The answer must consist of each line below that holds the word "computer", copied as it stands.

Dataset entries
———
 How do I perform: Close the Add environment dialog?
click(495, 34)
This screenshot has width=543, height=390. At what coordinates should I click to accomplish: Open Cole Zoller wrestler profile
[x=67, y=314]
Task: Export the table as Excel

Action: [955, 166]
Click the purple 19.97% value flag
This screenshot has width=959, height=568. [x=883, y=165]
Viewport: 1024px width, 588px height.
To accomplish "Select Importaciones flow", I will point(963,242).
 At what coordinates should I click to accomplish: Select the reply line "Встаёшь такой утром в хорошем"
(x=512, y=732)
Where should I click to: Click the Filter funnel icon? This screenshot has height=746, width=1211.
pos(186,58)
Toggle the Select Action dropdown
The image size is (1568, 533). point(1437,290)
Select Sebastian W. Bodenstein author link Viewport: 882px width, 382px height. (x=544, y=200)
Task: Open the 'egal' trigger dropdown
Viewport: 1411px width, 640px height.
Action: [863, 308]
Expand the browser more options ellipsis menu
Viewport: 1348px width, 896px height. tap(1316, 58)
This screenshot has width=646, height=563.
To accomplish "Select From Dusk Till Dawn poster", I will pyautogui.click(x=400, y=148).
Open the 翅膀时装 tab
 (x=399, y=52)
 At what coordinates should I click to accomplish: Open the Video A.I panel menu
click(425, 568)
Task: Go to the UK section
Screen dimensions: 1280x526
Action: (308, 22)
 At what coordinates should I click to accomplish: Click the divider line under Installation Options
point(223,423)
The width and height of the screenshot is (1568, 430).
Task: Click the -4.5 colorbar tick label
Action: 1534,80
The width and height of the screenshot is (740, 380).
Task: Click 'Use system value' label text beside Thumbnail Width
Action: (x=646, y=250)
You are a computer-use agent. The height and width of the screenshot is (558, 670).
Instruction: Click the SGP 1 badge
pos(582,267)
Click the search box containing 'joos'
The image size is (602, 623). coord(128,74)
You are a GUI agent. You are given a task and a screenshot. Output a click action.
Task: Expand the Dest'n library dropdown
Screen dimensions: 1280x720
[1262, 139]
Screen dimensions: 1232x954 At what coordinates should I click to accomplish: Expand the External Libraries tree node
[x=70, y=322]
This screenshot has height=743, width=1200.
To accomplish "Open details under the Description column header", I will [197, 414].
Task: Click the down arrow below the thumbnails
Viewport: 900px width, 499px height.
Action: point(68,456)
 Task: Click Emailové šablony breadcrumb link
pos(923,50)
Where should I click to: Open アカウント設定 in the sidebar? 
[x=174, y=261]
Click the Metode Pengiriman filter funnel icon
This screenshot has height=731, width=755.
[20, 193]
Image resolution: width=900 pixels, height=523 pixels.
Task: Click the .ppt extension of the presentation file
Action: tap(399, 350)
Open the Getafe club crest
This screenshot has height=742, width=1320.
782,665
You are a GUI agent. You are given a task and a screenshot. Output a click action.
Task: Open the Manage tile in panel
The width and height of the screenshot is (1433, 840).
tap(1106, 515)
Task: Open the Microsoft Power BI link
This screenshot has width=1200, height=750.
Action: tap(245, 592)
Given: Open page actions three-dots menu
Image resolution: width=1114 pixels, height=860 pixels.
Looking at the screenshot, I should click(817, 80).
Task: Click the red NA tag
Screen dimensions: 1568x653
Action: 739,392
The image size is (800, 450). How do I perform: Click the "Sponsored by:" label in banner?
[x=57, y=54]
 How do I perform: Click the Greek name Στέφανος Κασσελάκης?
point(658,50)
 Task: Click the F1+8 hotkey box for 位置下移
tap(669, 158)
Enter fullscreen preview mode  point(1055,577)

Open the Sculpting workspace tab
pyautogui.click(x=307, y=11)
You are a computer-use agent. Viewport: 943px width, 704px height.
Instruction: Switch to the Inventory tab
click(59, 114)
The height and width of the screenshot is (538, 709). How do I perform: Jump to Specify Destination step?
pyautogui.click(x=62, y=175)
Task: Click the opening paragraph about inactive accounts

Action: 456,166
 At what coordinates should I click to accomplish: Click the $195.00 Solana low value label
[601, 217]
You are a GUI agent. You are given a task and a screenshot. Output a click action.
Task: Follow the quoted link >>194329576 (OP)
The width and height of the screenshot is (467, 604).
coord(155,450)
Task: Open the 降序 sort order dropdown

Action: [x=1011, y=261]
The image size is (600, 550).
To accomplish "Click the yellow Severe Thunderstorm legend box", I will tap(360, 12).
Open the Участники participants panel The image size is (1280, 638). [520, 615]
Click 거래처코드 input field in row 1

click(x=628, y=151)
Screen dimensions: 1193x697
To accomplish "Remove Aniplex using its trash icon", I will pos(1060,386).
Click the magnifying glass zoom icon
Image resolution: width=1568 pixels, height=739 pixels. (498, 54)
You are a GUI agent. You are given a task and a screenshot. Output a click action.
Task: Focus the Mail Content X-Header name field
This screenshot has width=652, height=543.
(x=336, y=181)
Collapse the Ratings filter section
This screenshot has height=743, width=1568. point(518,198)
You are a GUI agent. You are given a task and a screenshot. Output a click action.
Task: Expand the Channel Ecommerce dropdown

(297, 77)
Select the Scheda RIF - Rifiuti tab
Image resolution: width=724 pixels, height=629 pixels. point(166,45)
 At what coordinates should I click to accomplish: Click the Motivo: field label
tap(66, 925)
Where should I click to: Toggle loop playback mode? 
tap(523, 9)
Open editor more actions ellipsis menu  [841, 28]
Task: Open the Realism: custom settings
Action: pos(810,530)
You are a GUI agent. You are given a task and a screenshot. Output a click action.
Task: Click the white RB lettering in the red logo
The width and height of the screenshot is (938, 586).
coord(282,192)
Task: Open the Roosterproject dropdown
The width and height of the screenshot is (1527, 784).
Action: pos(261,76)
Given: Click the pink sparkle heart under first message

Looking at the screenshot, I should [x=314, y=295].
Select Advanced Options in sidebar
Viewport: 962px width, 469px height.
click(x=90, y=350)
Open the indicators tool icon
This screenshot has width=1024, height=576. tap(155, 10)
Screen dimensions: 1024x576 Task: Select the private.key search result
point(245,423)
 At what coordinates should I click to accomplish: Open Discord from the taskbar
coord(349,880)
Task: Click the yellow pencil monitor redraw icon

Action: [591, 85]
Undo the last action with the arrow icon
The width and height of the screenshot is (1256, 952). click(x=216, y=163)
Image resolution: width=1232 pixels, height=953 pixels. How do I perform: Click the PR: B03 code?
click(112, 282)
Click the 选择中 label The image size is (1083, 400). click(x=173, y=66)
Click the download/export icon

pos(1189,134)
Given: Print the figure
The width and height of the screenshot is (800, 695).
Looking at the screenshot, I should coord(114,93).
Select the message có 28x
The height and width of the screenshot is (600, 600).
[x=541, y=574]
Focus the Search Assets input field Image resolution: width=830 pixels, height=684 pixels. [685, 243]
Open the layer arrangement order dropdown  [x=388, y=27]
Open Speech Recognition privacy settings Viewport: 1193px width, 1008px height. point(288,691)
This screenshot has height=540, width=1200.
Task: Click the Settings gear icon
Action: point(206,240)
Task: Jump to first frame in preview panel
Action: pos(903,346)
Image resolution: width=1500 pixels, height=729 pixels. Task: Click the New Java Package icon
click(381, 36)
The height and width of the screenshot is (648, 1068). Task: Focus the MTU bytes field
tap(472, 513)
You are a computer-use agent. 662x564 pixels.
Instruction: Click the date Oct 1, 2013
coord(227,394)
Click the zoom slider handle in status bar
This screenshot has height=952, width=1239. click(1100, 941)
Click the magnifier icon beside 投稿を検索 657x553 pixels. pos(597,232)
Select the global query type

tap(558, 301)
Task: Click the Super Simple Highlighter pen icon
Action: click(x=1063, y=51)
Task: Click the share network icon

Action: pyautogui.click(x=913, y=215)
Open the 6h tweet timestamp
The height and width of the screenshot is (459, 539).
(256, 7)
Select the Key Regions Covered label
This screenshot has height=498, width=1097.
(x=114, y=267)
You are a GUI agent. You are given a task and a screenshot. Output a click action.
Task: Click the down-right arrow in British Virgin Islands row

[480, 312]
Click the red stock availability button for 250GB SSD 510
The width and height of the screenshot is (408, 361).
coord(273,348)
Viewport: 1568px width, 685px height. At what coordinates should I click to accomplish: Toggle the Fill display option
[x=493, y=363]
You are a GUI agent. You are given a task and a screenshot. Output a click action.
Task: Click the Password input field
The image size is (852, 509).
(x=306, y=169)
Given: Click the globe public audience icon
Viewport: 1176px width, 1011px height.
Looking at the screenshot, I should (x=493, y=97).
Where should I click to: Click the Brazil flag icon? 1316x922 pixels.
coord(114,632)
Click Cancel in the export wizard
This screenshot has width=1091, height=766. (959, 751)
———
* [Output of the task]:
You are a computer-use agent. The height and width of the screenshot is (558, 670).
You are a computer-use agent. Viewport: 943px width, 704px height.
You are a computer-use agent. 662x564 pixels.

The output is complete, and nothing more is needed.